2.3 De voorzitter heeft klachtonderdelen b) t/m f) ten onrechte kennelijk niet-ontvankelijk verklaard. Klager verwijst voor de onderbouwing daarvan naar zijn repliek van 6 december 2022. Ten aanzien van klachtonderdeel f) heeft klager hieraan toegevoegd dat hij wel degelijk een belang heeft bij dit klachtonderdeel. Hij kan immers verweerder niet bereiken als deze geen bekend kantooradres heeft.
2.4 Tegen de vaststaande feiten en de klachtomschrijving komt klager in verzet niet op.

3 FEITEN EN KLACHT
3.1 Voor de vaststaande feiten en de omschrijving van de klacht verwijst de raad naar de beslissing van de voorzitter.

4 BEOORDELING
4.1 Voordat de raad de klacht inhoudelijk kan beoordelen moet sprake zijn van een gegrond verzet.

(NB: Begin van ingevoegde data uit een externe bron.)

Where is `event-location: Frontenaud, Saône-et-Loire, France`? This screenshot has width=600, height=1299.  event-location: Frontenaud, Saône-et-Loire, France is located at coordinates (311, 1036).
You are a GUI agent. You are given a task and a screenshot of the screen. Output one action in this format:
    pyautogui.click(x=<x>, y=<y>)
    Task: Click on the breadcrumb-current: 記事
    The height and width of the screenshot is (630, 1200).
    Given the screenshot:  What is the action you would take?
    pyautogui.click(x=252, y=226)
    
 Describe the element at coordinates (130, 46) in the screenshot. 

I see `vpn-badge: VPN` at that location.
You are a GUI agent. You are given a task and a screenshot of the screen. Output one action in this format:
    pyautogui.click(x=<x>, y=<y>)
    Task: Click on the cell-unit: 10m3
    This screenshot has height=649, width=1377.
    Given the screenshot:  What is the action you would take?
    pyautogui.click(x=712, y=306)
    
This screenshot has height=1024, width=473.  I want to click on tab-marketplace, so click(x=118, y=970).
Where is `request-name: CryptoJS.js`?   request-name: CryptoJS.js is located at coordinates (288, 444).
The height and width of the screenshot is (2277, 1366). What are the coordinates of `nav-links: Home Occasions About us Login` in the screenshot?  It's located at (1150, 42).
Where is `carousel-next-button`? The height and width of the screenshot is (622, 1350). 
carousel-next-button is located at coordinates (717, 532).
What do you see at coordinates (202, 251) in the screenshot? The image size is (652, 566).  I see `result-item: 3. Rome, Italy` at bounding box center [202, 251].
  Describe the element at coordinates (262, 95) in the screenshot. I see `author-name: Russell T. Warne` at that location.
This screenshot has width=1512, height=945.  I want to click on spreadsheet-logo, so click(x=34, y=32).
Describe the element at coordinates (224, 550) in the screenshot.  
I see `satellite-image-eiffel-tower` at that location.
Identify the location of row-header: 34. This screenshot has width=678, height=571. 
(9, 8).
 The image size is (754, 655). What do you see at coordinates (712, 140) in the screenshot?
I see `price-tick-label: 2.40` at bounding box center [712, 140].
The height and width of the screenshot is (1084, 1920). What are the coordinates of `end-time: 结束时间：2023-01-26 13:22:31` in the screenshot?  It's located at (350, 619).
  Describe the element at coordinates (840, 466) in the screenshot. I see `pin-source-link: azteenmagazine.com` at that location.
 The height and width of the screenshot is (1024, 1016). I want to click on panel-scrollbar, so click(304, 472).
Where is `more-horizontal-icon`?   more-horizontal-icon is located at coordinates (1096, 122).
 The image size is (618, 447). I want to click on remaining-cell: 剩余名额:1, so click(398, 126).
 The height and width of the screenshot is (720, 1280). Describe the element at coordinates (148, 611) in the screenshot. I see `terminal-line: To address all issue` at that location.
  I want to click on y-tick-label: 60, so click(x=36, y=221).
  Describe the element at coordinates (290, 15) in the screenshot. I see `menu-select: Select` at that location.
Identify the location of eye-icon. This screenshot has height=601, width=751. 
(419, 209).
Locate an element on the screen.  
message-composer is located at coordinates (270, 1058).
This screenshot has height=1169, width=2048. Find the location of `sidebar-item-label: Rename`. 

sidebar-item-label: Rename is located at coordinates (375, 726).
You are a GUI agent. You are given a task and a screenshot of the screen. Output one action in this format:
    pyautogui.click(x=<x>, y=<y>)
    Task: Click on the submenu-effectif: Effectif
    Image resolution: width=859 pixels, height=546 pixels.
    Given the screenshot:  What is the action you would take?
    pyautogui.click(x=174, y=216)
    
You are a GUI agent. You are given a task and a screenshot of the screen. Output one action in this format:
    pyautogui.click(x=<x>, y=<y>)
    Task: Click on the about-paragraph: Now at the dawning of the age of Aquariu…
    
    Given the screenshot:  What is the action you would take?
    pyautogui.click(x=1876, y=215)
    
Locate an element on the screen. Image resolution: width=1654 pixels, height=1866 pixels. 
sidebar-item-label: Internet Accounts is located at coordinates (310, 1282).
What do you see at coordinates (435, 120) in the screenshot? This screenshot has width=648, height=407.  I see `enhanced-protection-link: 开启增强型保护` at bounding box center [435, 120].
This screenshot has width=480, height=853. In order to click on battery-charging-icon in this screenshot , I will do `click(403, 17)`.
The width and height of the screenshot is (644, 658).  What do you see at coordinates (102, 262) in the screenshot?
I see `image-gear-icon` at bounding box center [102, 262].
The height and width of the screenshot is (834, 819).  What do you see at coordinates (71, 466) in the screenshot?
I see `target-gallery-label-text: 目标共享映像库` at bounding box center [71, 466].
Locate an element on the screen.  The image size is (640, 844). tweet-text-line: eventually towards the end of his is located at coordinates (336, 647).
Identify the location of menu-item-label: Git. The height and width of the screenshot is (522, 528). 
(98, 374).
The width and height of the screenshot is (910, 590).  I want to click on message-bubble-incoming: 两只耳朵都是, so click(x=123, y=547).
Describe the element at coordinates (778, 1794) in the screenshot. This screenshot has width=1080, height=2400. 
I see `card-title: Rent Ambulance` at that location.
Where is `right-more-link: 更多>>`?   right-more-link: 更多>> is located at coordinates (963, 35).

Een verzet is alleen gegrond als in redelijkheid moet worden betwijfeld of de beslissing van de voorzitter juist is. Twijfel kan bijvoorbeeld bestaan als de voorzitter een verkeerde maatstaf (toetsingsnorm) heeft toegepast of de beslissing heeft gebaseerd op onjuiste of onvolledige feiten.
4.2 De raad is van oordeel dat de door klager aangevoerde verzetgronden niet slagen; de voorzitter heeft bij de beoordeling de juiste maatstaf toegepast en heeft rekening gehouden met alle relevante feiten en omstandigheden van het geval. De voorzitter heeft de klacht dus terecht en op juiste gronden deels kennelijk ongegrond en deels kennelijk niet ontvankelijk bevonden.
4.3 Omdat het verzet tegen de beslissing van de voorzitter ook verder geen nieuwe gezichtspunten oplevert, is er geen plaats voor nader onderzoek naar de klacht. De raad zal het verzet daarom ongegrond verklaren.

BESLISSING
De raad van discipline verklaart het verzet ongegrond.

Aldus beslist door mr. M.F.J.N. van Osch, voorzitter, mrs. Y.M. Nijhuis en M. Tijseling, leden, bijgestaan door mr. W.E. Markus-Burger als griffier en uitgesproken in het openbaar op 22 januari 2024.